Aku tahu, aku berhasil menggodanya, terlihat dari jakun yang naik turun dengan cepat. Bahkan, suaranya ikut tercekat. Cukup mengasyikkan menyiksa pria yang paling kubenci di dunia.

“Sayang, aku dibayar buat menuhin kebutuhan biologis kamu, bukan buat ngobrol hal-hal bulshit soal pernikahan. Urusan rumah tangga atau semacamnya, it's not our business. Kalau kamu mau nikah, cari gadis baik-baik di luar sana. Bukan aku.”

“Sera, ini serius. Semua kesalahanku di masa lalu—”

“Stop it!” Aku semakin mendekat ke arahnya, menempelkan jari telunjuk tepat di bibirnya.  “Kamu nggak harus jelasin apa pun, karena aku nggak mau dengar itu. Masa lalu udah berlalu. Buat apa dibahas lagi? Nggak ada gunanya. Buang-buang waktu aja.”

“Ra!”

Kali ini aku harus membekap mulutnya, mencegah kalimat lain terlontar dari sana. Meski hatiku jijik luar biasa bersentuhan dengannya, tapi aku masih bisa berpura-pura sebagai wanita manja di hadapan klienku ini.

“Baby, you want me or not?” tanyaku dengan tatapan menggoda, menjatuhkan harga diriku sendiri sebagai seorang wanita demi pekerjaan yang banyak dipandang rendah oleh orang-orang di luar sana.

Kulihat wajahnya memerah, entah menahan marah atau menyembunyikan gairah. Dengan cepat dia merogoh saku celana, mengambil sepuluh lembar uang ratusan ribu dan meletakkannya di meja dengan kasar.

Debam pintu menjadi tanda perpisahan kami malam ini. Dia pergi begitu saja, tak peduli aku belum memberikan layanan khusus padanya. Sama seperti sebelumnya, dia memintaku berhenti dari pekerjaan hina ini dan menjadi istrinya.

Sayangnya, itu hal yang mustahil. Bagaimana mungkin aku bisa melupakan semuanya? Luka yang membuatku terjebak dalam lingkaran setan ini.

Ingatanku kembali pada memori buruk malam itu. Dialah penyebab kehancuran hidupku. Pria asing kedua yang kupercaya, ternyata memiliki siasat busuk di dalam hatinya.

“Ra, Dika minta aku antar kamu buat fitting gaun pengantin,” ucap iblis berwujud manusia yang menghampiri saat aku keluar dari toko bunga tempatku bekerja. Langit senja membiaskan cahaya oranye di angkasa. Satu keindahan yang paling kusuka.

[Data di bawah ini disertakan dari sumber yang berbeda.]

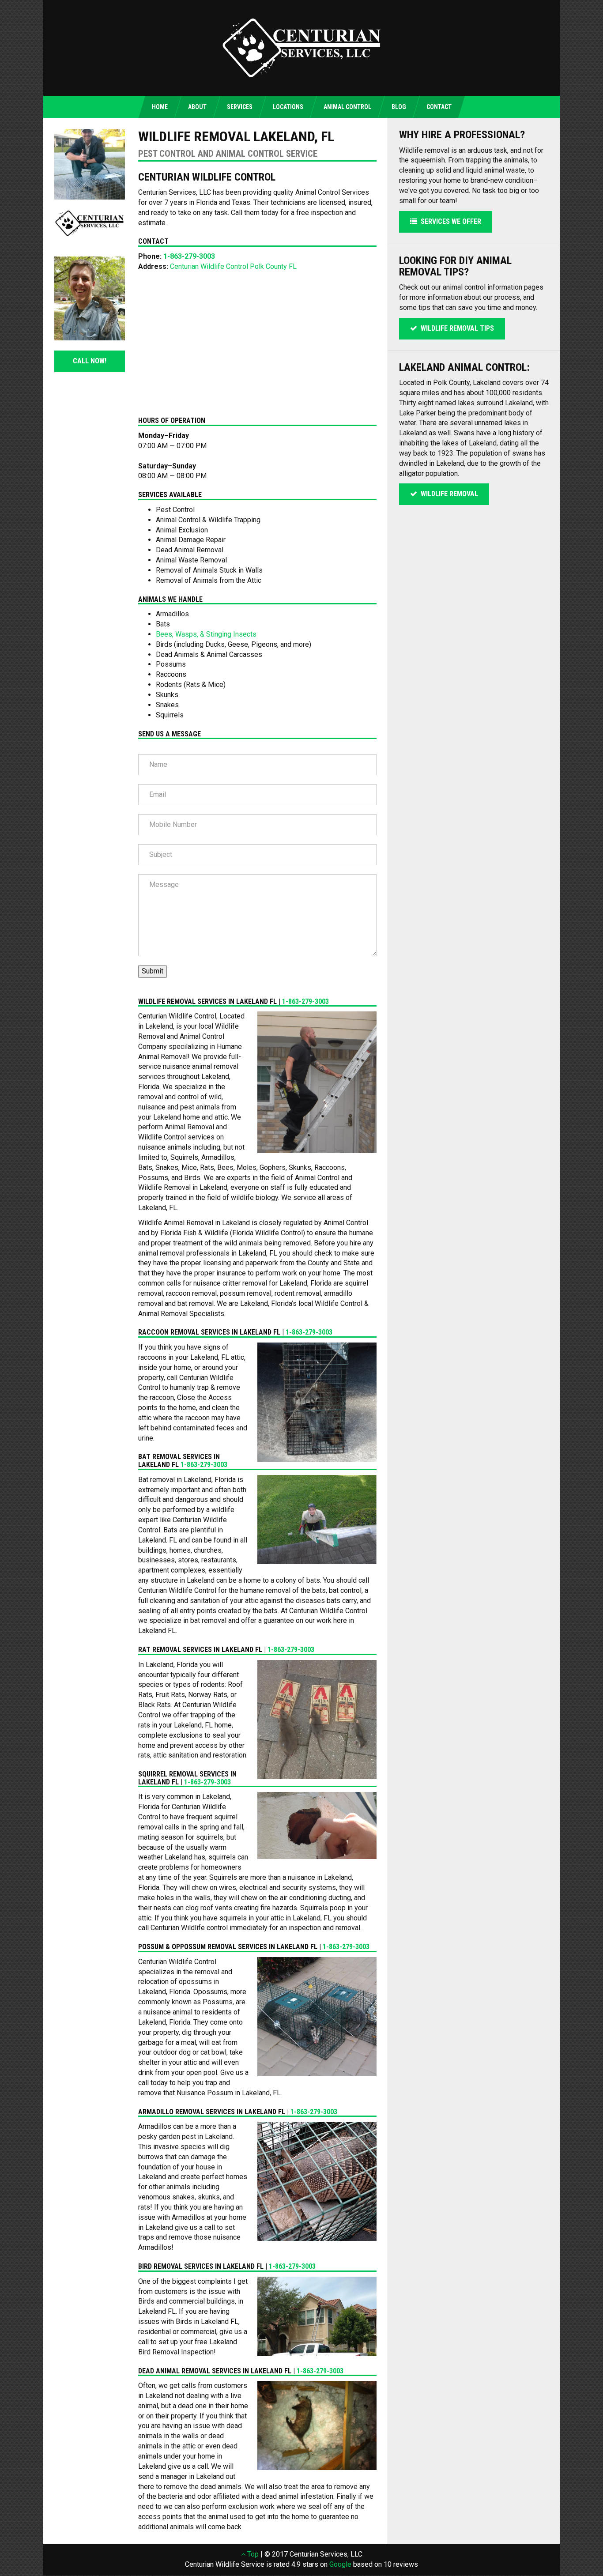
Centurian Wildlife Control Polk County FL (233, 266)
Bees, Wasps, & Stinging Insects (206, 634)
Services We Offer (449, 221)
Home (160, 106)
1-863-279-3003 (189, 256)
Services (240, 106)
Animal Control (347, 106)
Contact (439, 106)
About (197, 106)
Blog (399, 106)
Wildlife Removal (447, 494)
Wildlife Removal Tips (455, 328)
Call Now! (89, 361)
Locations (288, 106)
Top (252, 2554)
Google (340, 2564)
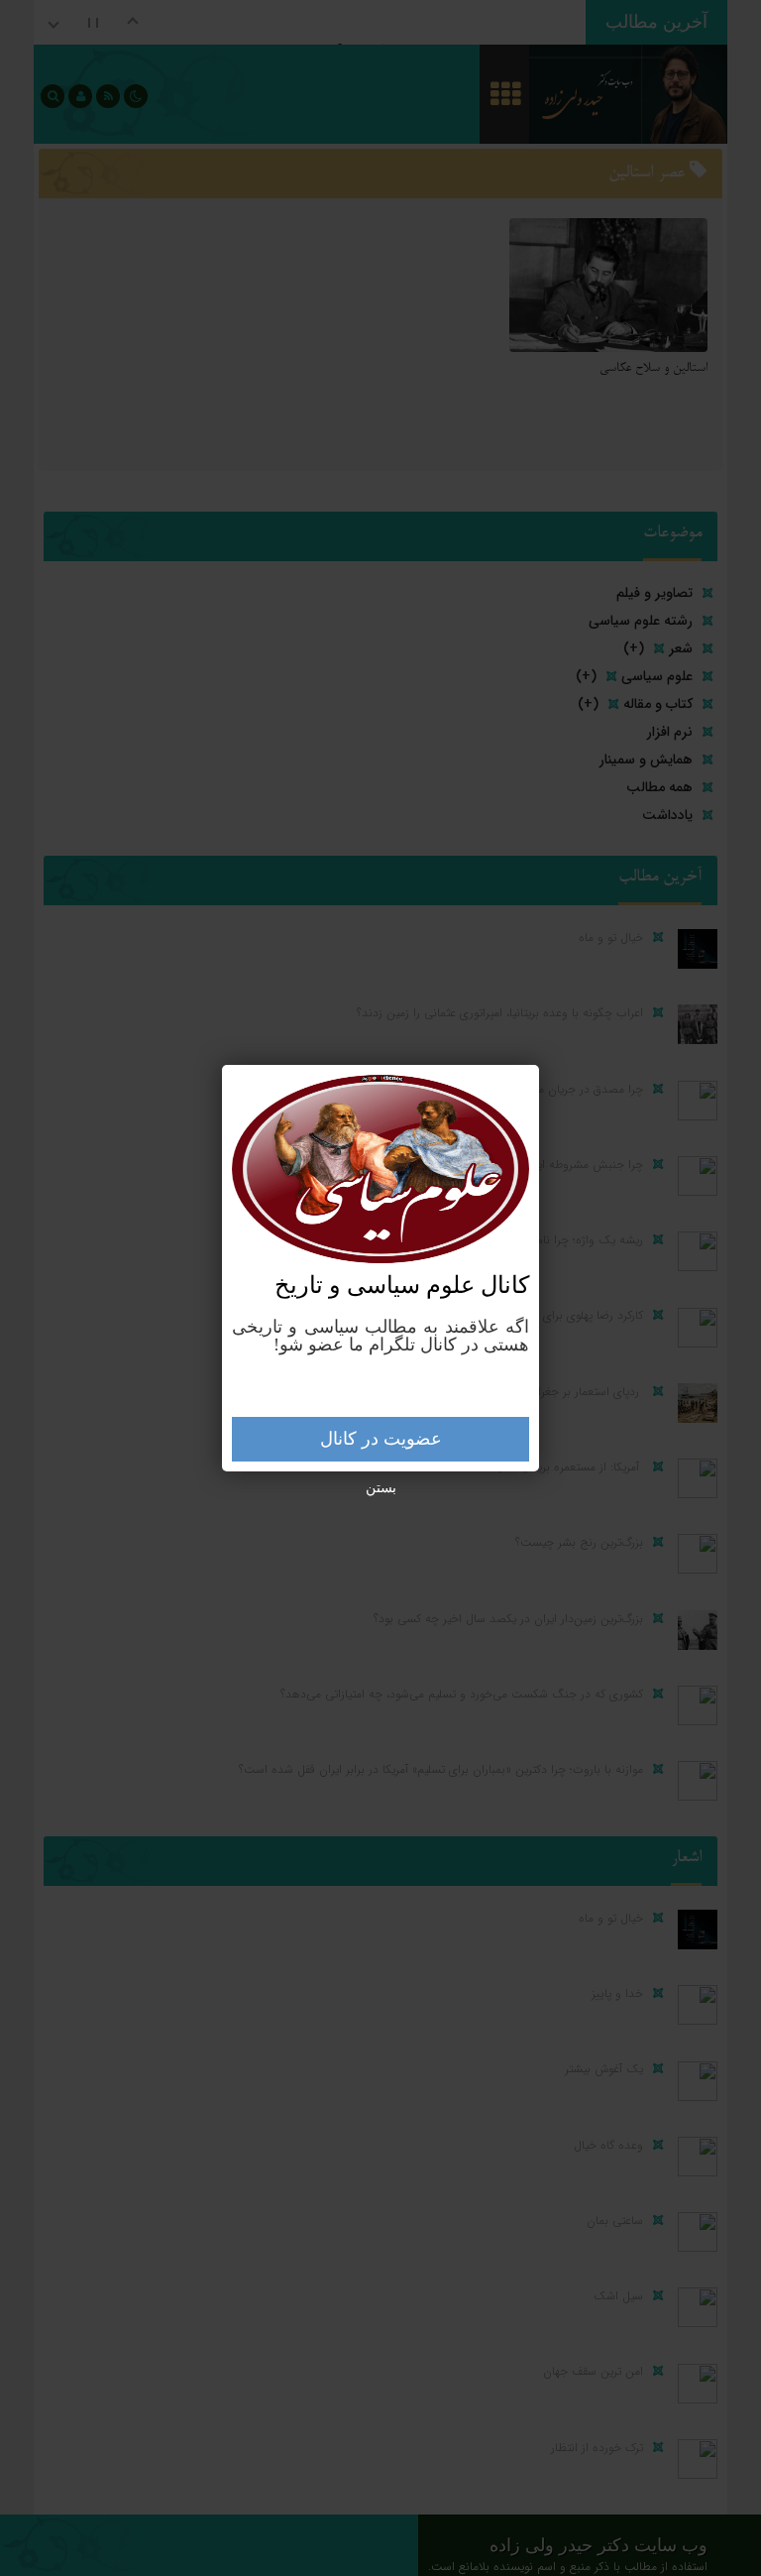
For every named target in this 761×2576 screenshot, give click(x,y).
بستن (381, 1487)
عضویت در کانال (381, 1439)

“Fitting gaun pengantin? Kan harusnya besok, Mas. Bukan hari ini.”

“Nggak tahu. Kamu lihat sendiri chat-nya.”

Meski awalnya ragu, aku meraih ponsel itu. Memang benar ada pesan yang memintanya mengantarku ke butik langganan keluarga mereka.

“Masih nggak percaya?”

“Bukan gitu, Mas. Soalnya—”

“Kamu telepon Dika atau Mama. Tanya mereka, aku bohong atau nggak.”

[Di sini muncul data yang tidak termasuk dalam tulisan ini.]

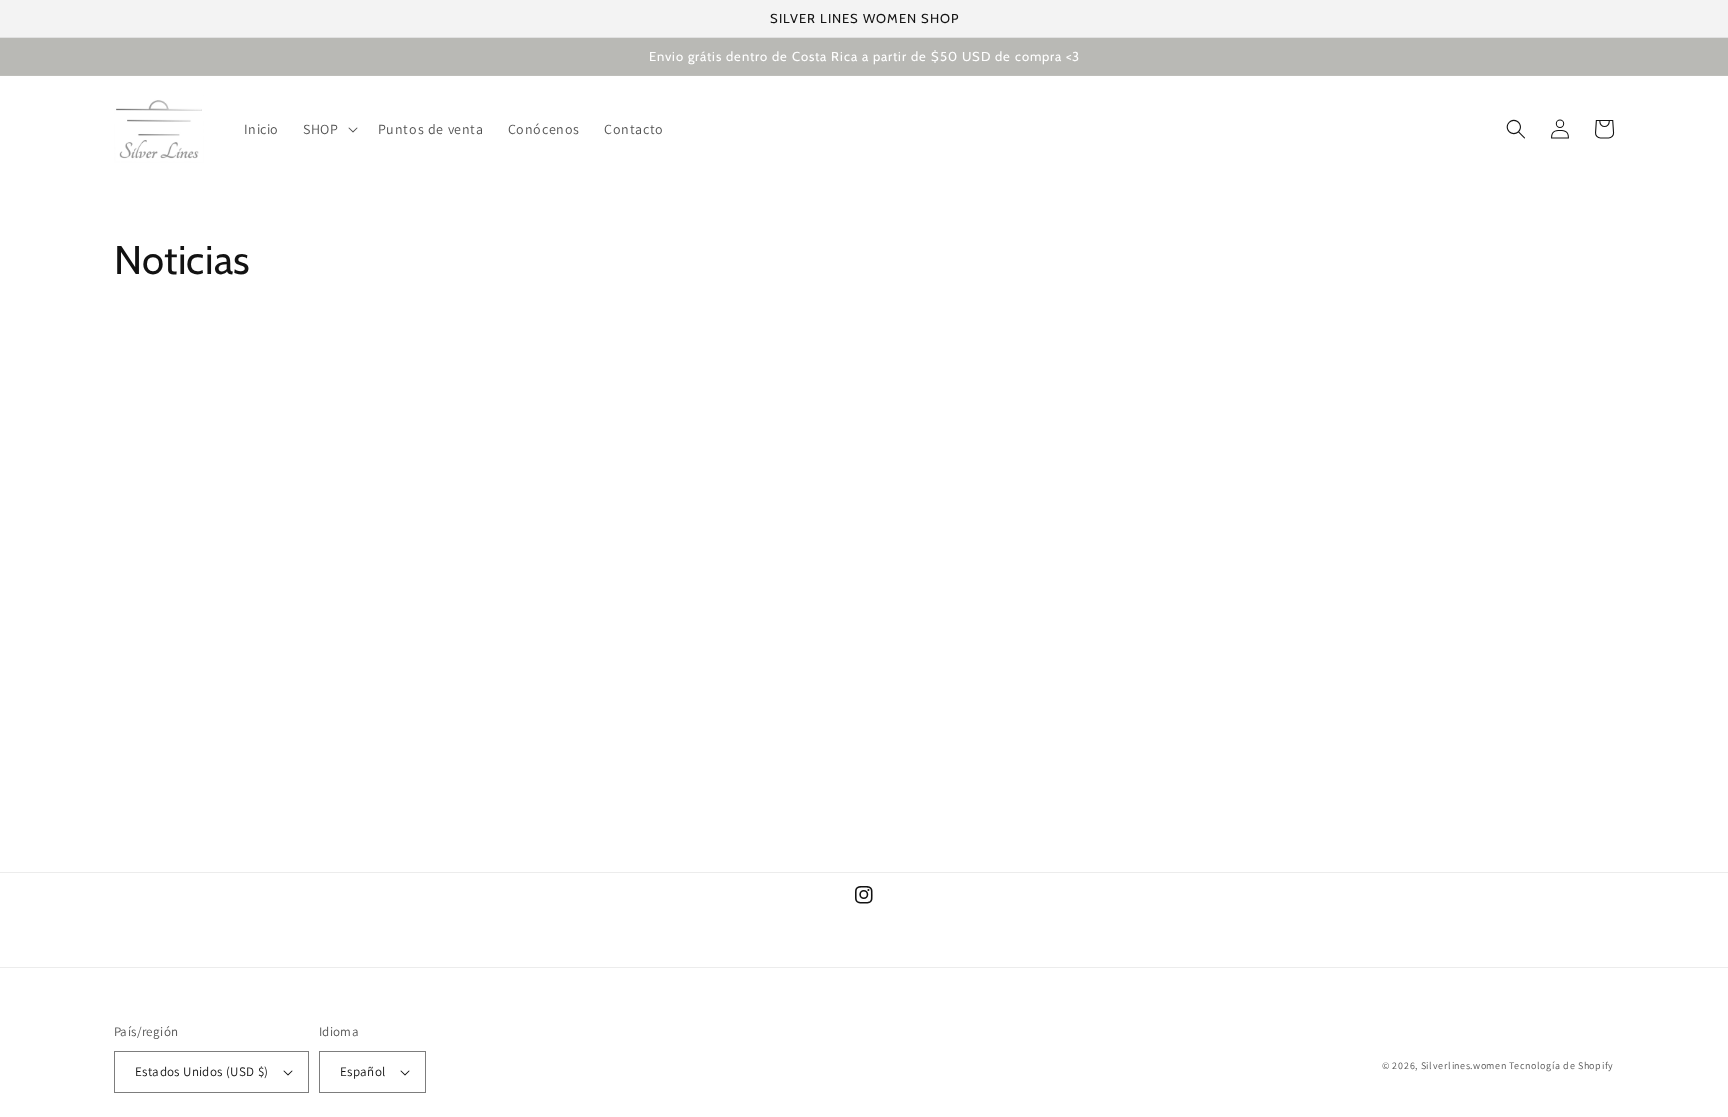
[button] (328, 129)
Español (363, 1071)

“Maaf. Aku ... aku percaya, kok.”

Entah bodoh atau terdorong rasa tidak enak semata, aku menurut saja, masuk ke dalam mobilnya tanpa bertanya apa-apa. Sepanjang perjalanan, aku bahkan tidak berani buka suara. Hanya sesekali memandang keluar jendela, juga jam tangan yang melingkar di lengan kiriku. Pria itu memang beberapa kali mengantar-jemputku saat Dika sedang sibuk dengan urusannya.

Langit semakin gelap saat aku menyadari kalau jalan yang kami lalui semakin sepi. Aku belum pernah melewatinya. 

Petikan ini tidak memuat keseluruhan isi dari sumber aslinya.